Réunis autour d’une plateforme revendicative, les grévistes exigent notamment :
- La réhabilitation de leurs salaires, réduits de 70 % ;
- Le rétablissement des frais de carburant supprimés depuis août 2024 ;
- Le refus d’un nouvel organigramme élaboré sans concertation ;
- Le réengagement des 34 agents contractuels dont les contrats n’ont pas été renouvelés, certains après plus de 10 ans de service ;
- La mise en place d’une cellule syndicale pour défendre leurs droits ;
- Et surtout, le départ immédiat du directeur exécutif Mohamed Bérété, jugé inapte à diriger l’institution.

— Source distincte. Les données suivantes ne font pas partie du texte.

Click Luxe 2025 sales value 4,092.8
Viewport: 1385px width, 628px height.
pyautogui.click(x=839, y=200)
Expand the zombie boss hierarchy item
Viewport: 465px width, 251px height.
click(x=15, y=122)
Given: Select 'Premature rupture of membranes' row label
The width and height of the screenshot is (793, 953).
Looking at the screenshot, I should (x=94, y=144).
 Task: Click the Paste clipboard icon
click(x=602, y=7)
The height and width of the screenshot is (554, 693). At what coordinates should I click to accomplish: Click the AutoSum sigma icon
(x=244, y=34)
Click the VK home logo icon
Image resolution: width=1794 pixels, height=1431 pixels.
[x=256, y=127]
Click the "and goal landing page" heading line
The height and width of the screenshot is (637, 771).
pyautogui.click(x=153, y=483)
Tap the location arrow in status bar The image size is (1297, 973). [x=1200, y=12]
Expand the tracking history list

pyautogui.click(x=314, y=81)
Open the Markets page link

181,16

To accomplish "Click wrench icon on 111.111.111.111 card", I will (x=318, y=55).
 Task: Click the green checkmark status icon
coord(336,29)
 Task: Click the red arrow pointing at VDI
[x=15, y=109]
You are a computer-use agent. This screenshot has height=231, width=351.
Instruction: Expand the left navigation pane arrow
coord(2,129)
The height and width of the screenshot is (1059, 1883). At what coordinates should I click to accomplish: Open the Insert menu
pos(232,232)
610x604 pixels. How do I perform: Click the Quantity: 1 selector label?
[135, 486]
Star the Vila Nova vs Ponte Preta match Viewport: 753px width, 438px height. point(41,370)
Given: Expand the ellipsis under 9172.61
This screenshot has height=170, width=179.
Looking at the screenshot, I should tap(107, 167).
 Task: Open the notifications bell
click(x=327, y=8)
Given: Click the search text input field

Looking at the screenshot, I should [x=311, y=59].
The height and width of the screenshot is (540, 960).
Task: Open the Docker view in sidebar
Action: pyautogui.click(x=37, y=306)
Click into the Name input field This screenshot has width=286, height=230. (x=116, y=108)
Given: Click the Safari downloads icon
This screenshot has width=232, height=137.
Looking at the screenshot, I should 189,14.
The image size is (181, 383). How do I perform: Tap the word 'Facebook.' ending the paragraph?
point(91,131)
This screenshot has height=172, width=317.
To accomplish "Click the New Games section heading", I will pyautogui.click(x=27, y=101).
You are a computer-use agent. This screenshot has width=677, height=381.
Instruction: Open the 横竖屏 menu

Dans leur déclaration, les employés affirment que Dr Bérété agit sans transparence ni concertation, s’appuyant sur un « mandat présidentiel » pour prendre des décisions lourdes de conséquences. Ils dénoncent aussi une marginalisation des cadres internes et de son propre adjoint dans la conduite des réformes structurelles.
Autre point d’achoppement majeur : le flou autour de la gestion d’un fonds estimé à 40 milliards de francs guinéens mobilisés en 2023 par l’agence au profit du Trésor. Sur ce montant, 4 milliards devaient revenir à l’ANLC-PBG. Les agents demandent aujourd’hui des comptes :
« Où est passé cet argent ? Qu’en a fait le directeur exécutif ? Nous exigeons des explications claires », martèlent-ils.
Le personnel fait également référence à un organigramme validé à Kindia, fruit d’un consensus interne auquel le directeur exécutif avait lui-même participé. Ils dénoncent sa mise au placard au profit d’un schéma imposé de manière autoritaire.
Contacté, le Dr Mohamed Bérété rejette les accusations et évoque uniquement un retard dans le paiement des salaires. Il nie également avoir été empêché d’accéder à son bureau.
Pour les grévistes, il ne s’agit plus seulement d’un mouvement d’humeur, mais d’un appel à un profond changement de gouvernance à l’intérieur de l’institution :
« La lutte contre la corruption ne peut se faire sans transparence ni exemplarité interne », déclarent-ils.
Ils appellent enfin à l’intervention des plus hautes autorités du pays pour redresser la situation et réorienter l’ANLC-PBG dans l’esprit de la refondation prônée par le président Mamadi Doumbouya.